_Work to be completed_
Without altering a word, return the records below, but exclude the pictures.

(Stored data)
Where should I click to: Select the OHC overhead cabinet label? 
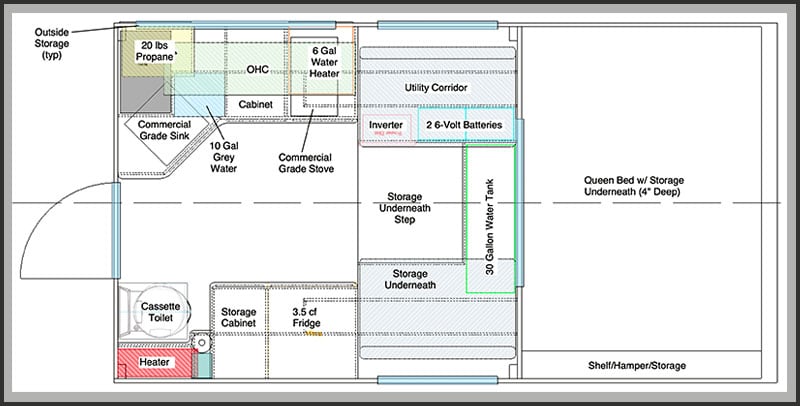(x=257, y=69)
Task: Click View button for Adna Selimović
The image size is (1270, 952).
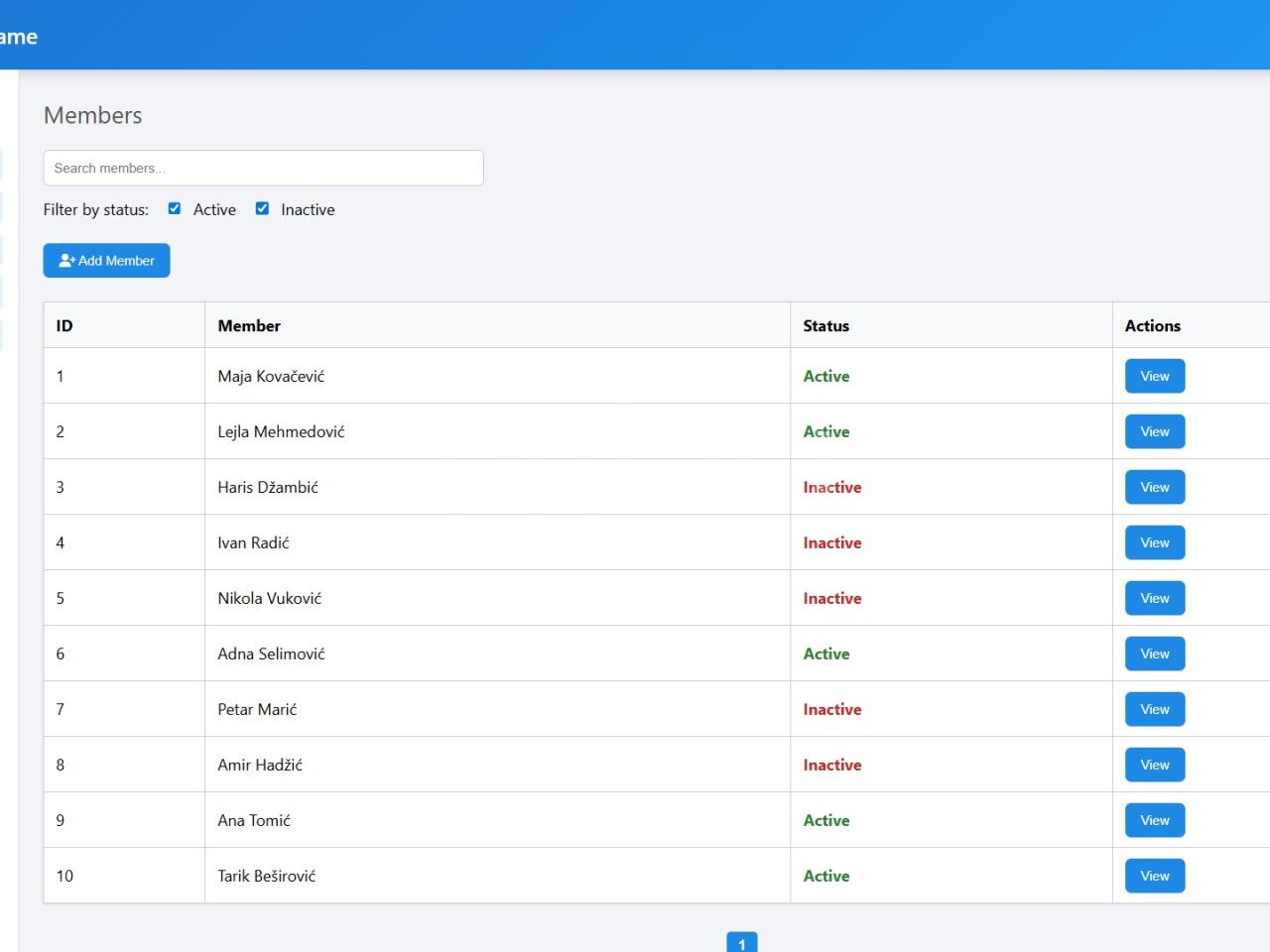Action: [1154, 654]
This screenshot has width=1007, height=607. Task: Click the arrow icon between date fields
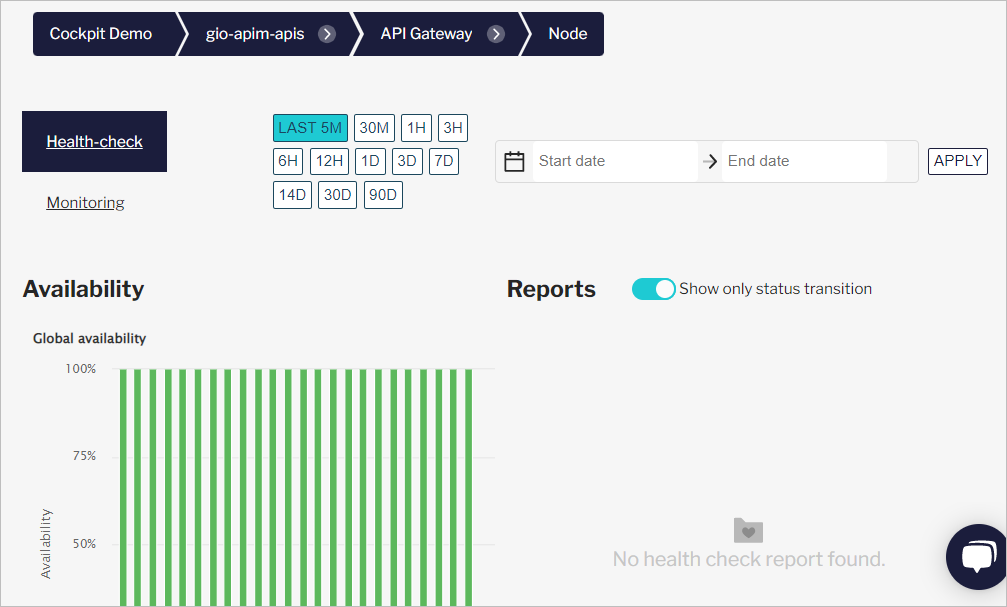click(709, 160)
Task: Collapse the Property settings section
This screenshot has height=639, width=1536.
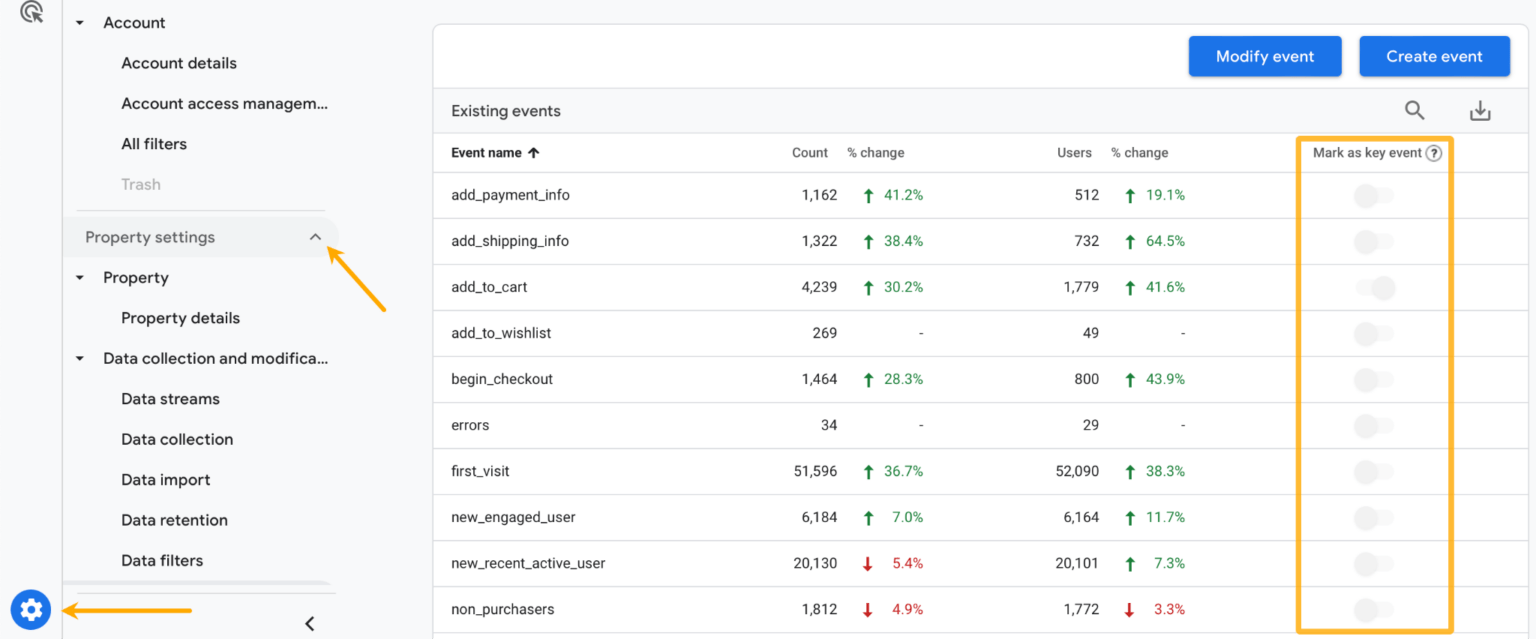Action: (316, 237)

_Solution_
Where should I click to: Select the OHC overhead cabinet label? 
(x=257, y=69)
Task: Click View button for Adna Selimović
The image size is (1270, 952).
Action: [1154, 654]
This screenshot has width=1007, height=607. Task: Click the arrow icon between date fields
click(709, 160)
Task: Collapse the Property settings section
This screenshot has height=639, width=1536.
Action: (316, 237)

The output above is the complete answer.